L’exploration des unités sociopolitiques et des régimes fonciers nous permet de conceptualiser des multiples façons dont les perles de verre pouvaient voyager sur la route du Nord et du rôle que jouèrent les sites Bérubé, Margot et Louis à l’intérieur de ce schème. Le déplacement des perles de verre sur la route du Nord est alors un phénomène rythmé inséparable des systèmes sociopolitiques autochtones qui dictaient la mobilité dans le Subarctique québécois plutôt qu’un phénomène linéaire entre le Saguenay–Lac-Saint-Jean et la Huronie. Les perles de verre auraient ainsi probablement voyagé avec les groupes de chasse familiaux des Innus ou des Kakouchaks suite à leurs échanges avec les marchands européens au Saguenay–Lac-Saint-Jean. Elles auraient par la suite été échangées avec d’autres nations autochtones, telles que les Atikamekw

Nehirowisiwok, les Cris, les Abitibis, les Kichesipirinis, les Ouescharinis, les Népissingues et les Wendats, pour n’en nommer que quelques-uns. Si certaines les perles étaient échangées de cette façon, se dispersant lors des réunions annuelles aux lieux rencontre et d’échange et ensuite lors des mouvements de groupes familiaux sur les territoires de chasse, il est également possible que certaines aient accompagné des convois, suivant un schème linéaire ou « down-the-line » dans le Subarctique (Renfrew et Bahn 2012 : 365).

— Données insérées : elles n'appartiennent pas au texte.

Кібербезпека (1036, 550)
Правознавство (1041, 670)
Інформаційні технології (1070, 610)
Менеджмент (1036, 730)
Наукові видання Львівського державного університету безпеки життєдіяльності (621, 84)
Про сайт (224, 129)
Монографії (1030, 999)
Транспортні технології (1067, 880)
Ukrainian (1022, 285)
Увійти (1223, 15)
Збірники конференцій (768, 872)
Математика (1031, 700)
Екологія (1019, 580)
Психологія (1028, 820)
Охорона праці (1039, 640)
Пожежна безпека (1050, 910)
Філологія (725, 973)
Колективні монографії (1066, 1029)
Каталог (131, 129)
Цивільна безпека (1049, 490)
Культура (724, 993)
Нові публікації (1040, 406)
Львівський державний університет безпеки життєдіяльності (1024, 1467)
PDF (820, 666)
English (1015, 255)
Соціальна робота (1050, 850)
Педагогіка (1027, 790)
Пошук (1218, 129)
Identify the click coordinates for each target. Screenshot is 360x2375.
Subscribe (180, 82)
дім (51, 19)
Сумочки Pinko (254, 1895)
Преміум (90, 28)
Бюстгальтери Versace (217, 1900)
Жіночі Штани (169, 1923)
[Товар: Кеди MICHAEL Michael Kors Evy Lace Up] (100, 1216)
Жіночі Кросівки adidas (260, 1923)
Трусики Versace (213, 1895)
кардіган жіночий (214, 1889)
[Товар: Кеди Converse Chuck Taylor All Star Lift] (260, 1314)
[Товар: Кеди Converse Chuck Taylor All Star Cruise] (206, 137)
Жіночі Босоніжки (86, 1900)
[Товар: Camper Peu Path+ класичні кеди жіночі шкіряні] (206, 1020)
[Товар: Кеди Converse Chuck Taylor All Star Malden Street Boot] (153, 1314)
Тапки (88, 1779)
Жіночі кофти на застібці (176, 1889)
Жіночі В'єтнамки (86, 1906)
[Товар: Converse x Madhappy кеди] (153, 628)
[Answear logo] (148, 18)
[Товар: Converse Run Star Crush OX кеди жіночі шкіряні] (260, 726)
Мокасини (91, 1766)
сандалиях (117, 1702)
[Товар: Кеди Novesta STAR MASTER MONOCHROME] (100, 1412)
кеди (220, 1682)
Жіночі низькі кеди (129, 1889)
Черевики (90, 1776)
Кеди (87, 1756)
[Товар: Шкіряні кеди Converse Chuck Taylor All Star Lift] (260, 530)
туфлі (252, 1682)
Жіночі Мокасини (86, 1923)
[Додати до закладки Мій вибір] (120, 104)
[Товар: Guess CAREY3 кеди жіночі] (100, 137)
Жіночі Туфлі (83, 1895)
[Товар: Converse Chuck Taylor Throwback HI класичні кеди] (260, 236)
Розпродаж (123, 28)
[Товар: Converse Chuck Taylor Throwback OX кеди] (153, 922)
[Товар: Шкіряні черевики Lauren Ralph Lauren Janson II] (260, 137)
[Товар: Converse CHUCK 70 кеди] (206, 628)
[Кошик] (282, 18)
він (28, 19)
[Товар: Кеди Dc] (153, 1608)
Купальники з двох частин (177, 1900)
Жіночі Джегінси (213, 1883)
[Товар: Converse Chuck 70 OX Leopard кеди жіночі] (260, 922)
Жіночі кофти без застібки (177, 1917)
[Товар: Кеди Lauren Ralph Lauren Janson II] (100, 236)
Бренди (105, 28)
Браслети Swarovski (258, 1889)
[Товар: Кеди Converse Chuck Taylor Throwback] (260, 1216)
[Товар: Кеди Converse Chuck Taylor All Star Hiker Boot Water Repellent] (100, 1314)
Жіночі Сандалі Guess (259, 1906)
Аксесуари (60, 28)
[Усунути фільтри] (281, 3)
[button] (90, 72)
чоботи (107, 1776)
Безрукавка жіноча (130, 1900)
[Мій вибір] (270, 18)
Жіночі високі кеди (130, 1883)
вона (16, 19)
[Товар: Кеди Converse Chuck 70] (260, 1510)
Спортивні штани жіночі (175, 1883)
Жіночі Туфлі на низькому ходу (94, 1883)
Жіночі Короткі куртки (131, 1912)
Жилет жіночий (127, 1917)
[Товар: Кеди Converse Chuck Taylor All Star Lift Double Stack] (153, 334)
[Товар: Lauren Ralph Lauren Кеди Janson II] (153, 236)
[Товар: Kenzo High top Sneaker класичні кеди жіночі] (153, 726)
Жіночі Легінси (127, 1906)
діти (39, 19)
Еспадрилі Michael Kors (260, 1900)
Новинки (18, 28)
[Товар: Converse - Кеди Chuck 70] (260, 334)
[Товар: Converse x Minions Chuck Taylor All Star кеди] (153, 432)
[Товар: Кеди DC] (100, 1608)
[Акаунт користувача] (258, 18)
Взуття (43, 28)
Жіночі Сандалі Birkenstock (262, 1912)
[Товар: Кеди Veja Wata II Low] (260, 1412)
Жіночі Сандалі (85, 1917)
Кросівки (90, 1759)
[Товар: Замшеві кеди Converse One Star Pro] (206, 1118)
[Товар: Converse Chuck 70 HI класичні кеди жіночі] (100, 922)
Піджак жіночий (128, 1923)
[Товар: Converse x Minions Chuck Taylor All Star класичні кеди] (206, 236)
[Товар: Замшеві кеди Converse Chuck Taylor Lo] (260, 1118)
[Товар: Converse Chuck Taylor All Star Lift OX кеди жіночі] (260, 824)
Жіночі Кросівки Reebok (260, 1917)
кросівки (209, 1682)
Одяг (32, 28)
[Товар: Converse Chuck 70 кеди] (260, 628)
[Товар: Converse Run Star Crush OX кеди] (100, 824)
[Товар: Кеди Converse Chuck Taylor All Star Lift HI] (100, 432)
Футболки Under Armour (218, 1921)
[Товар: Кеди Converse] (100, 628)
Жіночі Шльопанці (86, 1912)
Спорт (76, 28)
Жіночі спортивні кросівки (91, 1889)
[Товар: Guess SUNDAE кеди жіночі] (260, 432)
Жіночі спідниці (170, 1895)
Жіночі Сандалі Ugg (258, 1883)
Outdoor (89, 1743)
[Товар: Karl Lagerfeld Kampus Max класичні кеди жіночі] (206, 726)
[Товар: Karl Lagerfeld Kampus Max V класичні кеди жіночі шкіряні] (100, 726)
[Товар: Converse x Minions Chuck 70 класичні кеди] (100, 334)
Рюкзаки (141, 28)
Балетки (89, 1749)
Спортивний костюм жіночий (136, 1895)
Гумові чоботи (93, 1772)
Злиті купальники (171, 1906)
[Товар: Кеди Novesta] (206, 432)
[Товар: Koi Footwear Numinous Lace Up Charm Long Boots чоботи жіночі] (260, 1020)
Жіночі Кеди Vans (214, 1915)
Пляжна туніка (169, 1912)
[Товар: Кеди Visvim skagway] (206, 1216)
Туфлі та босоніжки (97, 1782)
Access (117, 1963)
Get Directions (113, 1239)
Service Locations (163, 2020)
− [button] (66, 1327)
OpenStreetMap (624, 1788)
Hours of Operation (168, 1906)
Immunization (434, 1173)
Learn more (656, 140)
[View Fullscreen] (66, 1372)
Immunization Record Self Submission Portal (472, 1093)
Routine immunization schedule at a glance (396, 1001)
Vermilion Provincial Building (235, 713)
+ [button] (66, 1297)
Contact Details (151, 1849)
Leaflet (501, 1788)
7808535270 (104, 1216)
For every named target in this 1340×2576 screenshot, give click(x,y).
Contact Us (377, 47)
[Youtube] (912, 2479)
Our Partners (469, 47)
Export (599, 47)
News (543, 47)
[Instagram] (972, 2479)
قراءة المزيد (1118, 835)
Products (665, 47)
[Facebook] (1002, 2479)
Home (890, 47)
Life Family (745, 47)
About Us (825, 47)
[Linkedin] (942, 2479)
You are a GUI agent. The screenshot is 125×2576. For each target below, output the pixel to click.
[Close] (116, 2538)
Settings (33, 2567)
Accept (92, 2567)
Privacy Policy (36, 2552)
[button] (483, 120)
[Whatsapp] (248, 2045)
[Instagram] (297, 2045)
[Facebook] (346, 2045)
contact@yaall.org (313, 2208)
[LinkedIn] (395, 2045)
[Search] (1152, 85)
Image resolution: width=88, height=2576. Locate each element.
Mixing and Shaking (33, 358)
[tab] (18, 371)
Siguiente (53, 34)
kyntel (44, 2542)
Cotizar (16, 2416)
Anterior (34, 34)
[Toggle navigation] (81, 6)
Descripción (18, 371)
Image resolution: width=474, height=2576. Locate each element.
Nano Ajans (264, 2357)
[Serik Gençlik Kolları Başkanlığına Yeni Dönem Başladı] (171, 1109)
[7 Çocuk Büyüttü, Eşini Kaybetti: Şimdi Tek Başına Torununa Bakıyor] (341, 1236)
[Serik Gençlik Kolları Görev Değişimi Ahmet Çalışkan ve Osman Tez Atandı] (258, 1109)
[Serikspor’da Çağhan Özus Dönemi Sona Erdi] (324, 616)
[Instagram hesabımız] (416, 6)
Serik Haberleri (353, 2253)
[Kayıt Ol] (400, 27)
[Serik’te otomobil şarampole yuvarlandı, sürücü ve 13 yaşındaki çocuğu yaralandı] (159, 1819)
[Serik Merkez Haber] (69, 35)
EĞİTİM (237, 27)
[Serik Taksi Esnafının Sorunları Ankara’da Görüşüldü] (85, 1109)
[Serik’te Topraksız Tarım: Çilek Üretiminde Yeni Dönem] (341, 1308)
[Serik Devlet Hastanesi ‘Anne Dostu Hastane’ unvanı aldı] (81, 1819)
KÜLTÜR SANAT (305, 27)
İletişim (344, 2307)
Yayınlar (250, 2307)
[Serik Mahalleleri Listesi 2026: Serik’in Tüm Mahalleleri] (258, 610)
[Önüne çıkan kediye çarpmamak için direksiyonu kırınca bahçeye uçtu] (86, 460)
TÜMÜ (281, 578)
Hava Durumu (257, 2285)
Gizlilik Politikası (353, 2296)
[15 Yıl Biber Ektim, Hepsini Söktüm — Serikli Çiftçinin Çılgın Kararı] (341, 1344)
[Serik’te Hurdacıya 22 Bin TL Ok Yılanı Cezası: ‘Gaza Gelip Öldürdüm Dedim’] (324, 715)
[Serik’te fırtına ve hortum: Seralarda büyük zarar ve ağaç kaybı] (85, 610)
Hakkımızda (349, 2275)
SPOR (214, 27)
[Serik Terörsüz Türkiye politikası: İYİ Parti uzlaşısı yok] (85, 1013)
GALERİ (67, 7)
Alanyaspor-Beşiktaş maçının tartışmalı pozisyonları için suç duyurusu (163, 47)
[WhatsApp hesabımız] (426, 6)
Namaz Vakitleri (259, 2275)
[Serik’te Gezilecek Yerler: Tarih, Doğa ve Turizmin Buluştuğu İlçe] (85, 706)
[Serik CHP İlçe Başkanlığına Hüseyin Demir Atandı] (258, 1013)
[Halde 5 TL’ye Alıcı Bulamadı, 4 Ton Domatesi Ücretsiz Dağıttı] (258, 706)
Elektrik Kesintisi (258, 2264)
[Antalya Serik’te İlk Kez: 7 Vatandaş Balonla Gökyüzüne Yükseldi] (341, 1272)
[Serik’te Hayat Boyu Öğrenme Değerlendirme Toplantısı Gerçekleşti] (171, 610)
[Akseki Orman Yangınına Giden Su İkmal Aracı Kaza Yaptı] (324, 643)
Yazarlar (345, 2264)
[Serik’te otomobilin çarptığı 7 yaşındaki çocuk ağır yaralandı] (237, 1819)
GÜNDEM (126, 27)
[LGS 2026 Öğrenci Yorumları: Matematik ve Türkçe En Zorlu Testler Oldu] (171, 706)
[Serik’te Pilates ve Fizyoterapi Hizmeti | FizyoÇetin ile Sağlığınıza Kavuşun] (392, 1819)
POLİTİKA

Les concepts de Middle Ground et des « empires du milieu », qui permettent d’entrevoir le contexte culturel du mouvement des perles de verre dans l’espace, peuvent donc être précisés à l’aide des mouvements saisonniers et des lieux de concentration. Fort de cette conceptualisation culturelle et sociale, nous pouvons théoriser le mouvement des perles sur la route du Nord. La première interaction d’échange des perles de verre se produirait entre les traiteurs français et des Kakouchaks dans la région du lac Saint-Jean ou de Tadoussac. Ensuite, le mouvement des perles de verre dans l’espace serait dicté par les saisons : les perles pourraient se disperser de façon intra-nation, par exemple lors des rencontres printanières aux heartlands ou aux lieux de rendez- vous, ou de façon inter-nation impliquant des personnes de nations différentes, suivant l’idée de ces « empires du milieu ». La route du Nord recèlerait donc plusieurs microcosmes comparables au Middle Grounds et aux « empires du milieu », le tout étant dicté par la géographie sociale entretenue par les nations autochtones qui habitaient le Subarctique québécois.